Косырев вовремя вставил последнее, Ефимов бросил трубку. Понуро вошла Лёна, посмотрела вопросительно.
— Обозвал напильонкой, по-французски — бабочка... Не расстраивайся, чего ты, собственно, ждала?
— Ох, неудобно, стыдно. Папильонка, надо же.
В ванной задумался под жужжанье электробритвы. В скуловатом лице произошли явные изменения: продольная морщина разгладилась, угол бровей расширился овалом и из-под них бодро смотрели коричневые в веселых морщинках глаза. Руки крепко держали жужжащее устройство, которое безропотно исполняло свое назначение.
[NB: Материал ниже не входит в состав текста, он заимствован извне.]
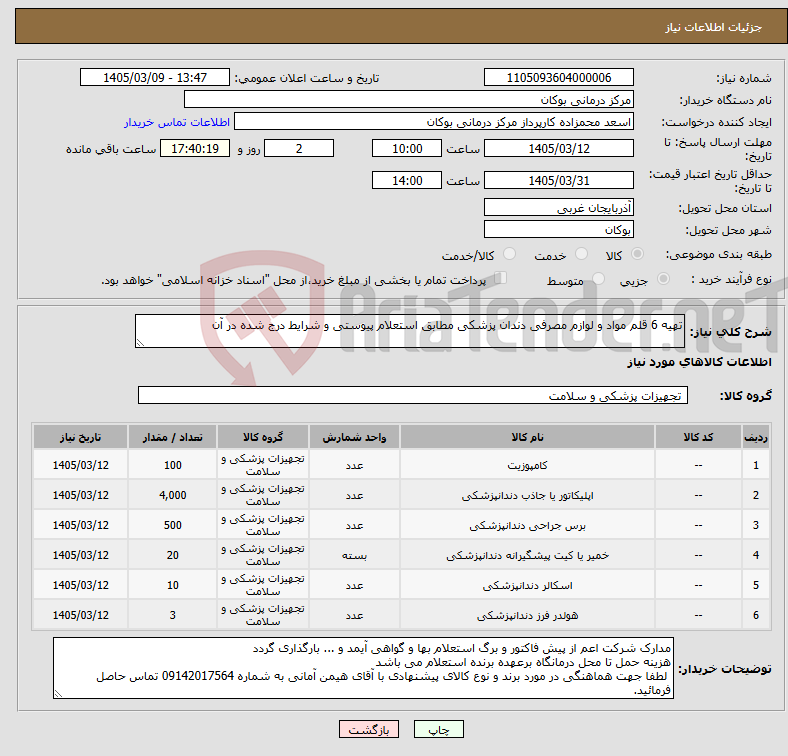This screenshot has width=788, height=756.
Task: Click the buyer notes توضیحات خریدار textbox
Action: pyautogui.click(x=363, y=668)
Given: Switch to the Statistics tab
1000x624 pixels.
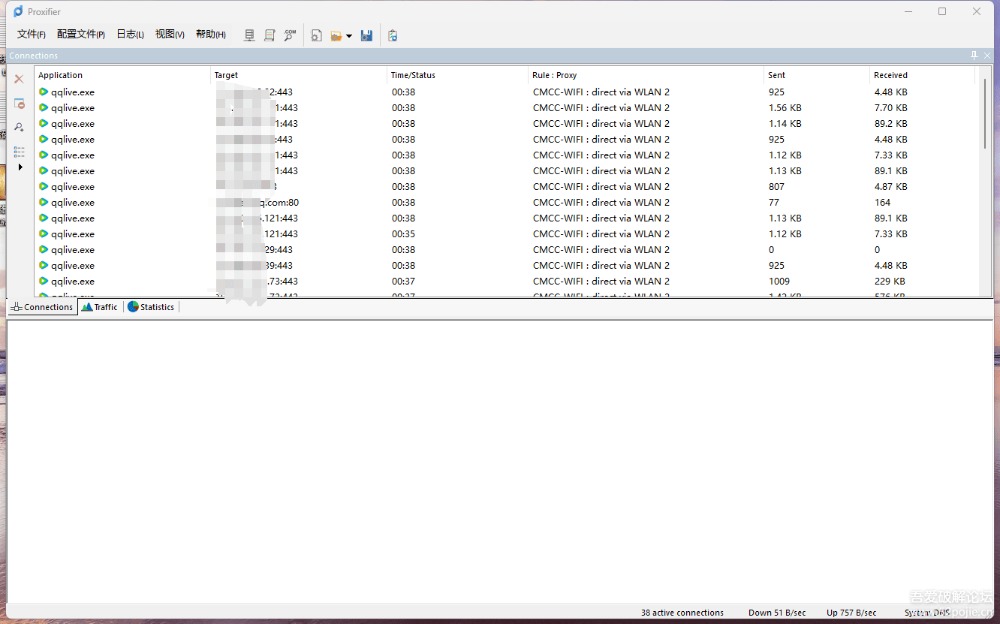Looking at the screenshot, I should click(x=151, y=307).
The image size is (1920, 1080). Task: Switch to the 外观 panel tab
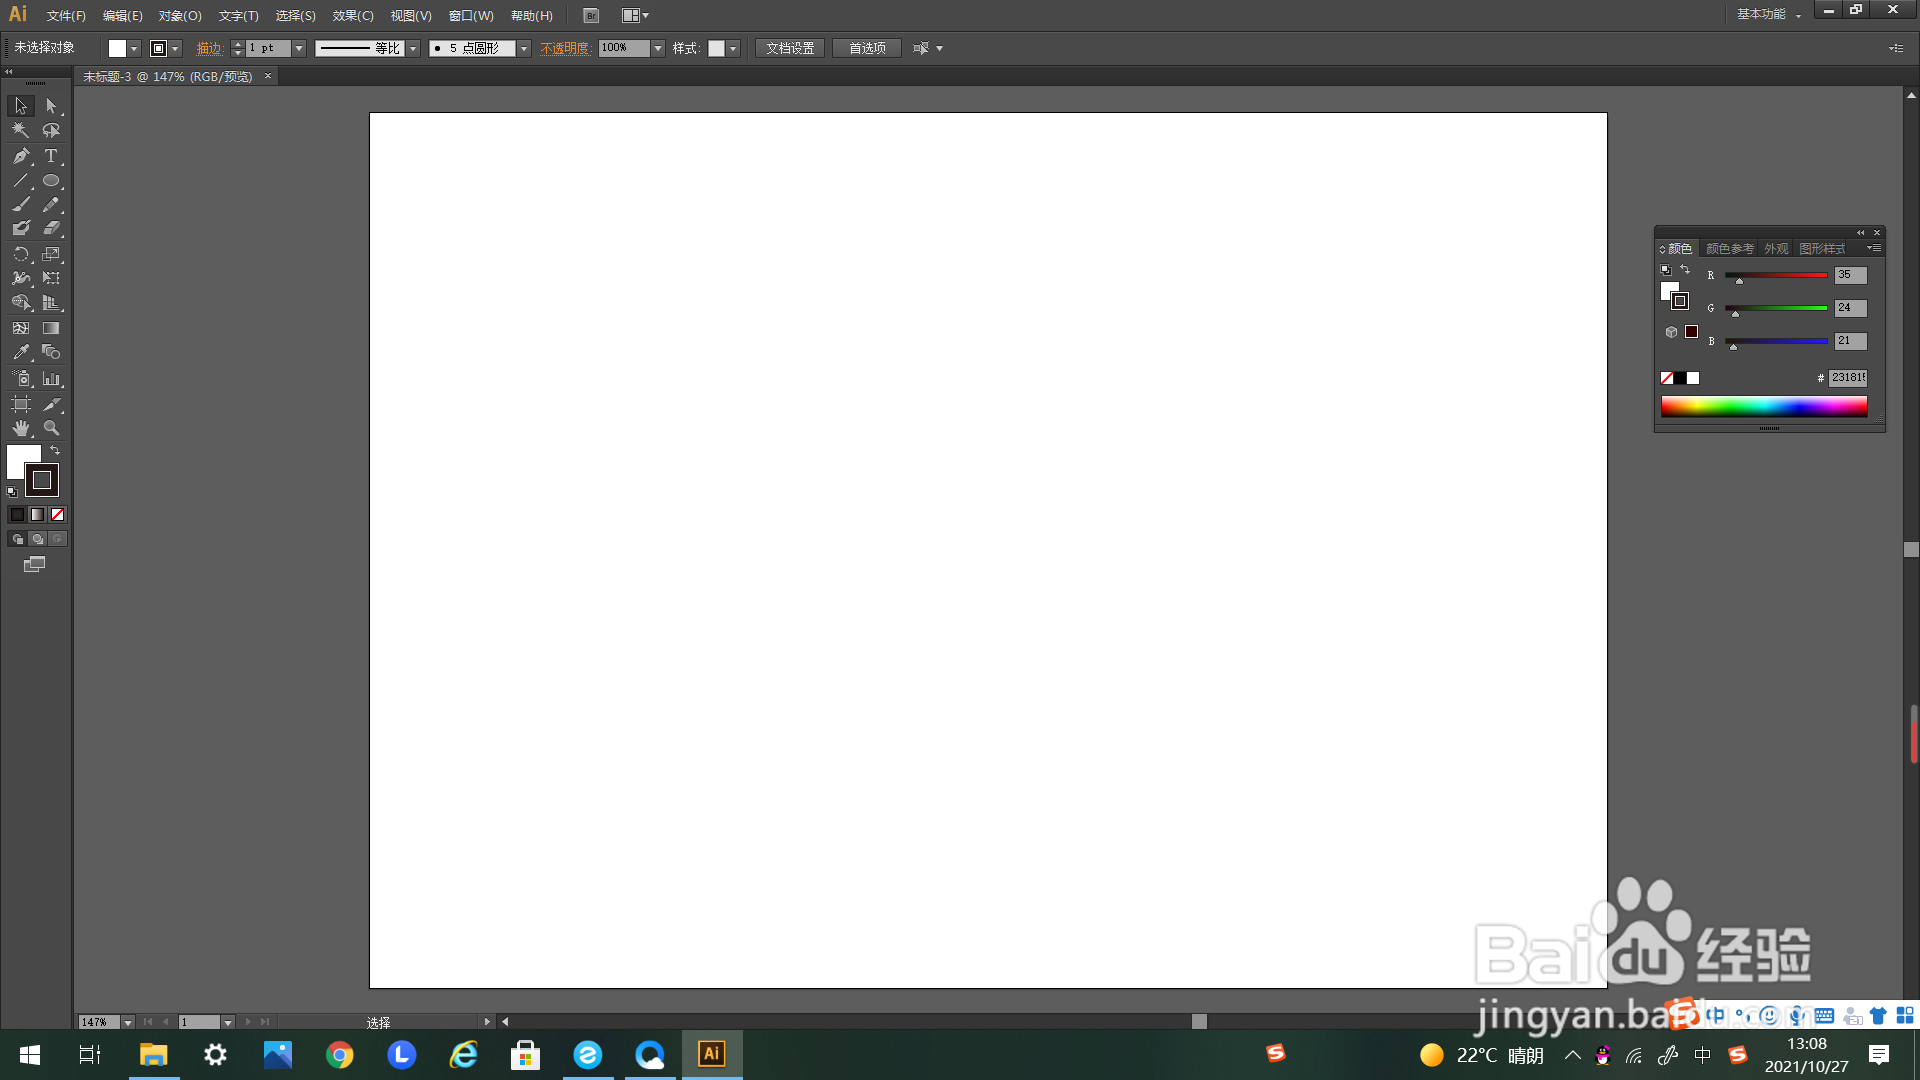(1776, 249)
Она уже сидела прищуренная, рядом с ней — рассыпанные письма. Забыл спрятать.
— Обижайся не обижайся, — усмехнулась она,— а опасаюсь. Многим кажется — ты суров, даже зол. Но ведь способен пожалеть и заклятого врага. Дед рассказывал — не приходилось видеть? — как в прежние времена рабочие гнали подлиз и интриганов. Двери настежь — и прочь из цеха! В два счета, на тачке.
— Ох, Ленка, — он понял, что о Нетупском, — властная ты.
— Если бы. Но увидела... вот это — и слов нет.
— Теперь, с тобой-то?
— Вы посмотрите! — она весело глянула на него. — Здесь нужна не только моральная решимость. Надобны и физические силенки, а мы их подрастили. Ну-ка!
Откинула прядь, поставила локоть на поручень. Он думал — запросто, но рука ее распрямилась не сразу.
— Э-э, нечестно, нечестно, локоть отрывал! Не отвертеться теперь, займешься и лыжами, и плаваньем... Ох, знал бы, как хочется в институт, машинищу посмотреть. А когда это будет.
— В министерстве поговорю сегодня же.
— Семейственности не пришьют? Лучше все-таки в рядовые, а на лабораторию найдется кто.
— Перестань. Кругом не дураки, умные люди.
Да, сложно, сложно. Как-то все сладится у них в неподатливом механизме института и в такой момент. Оделся, но на пороге остановил звонок. Длиннее обычного — междугородный автомат.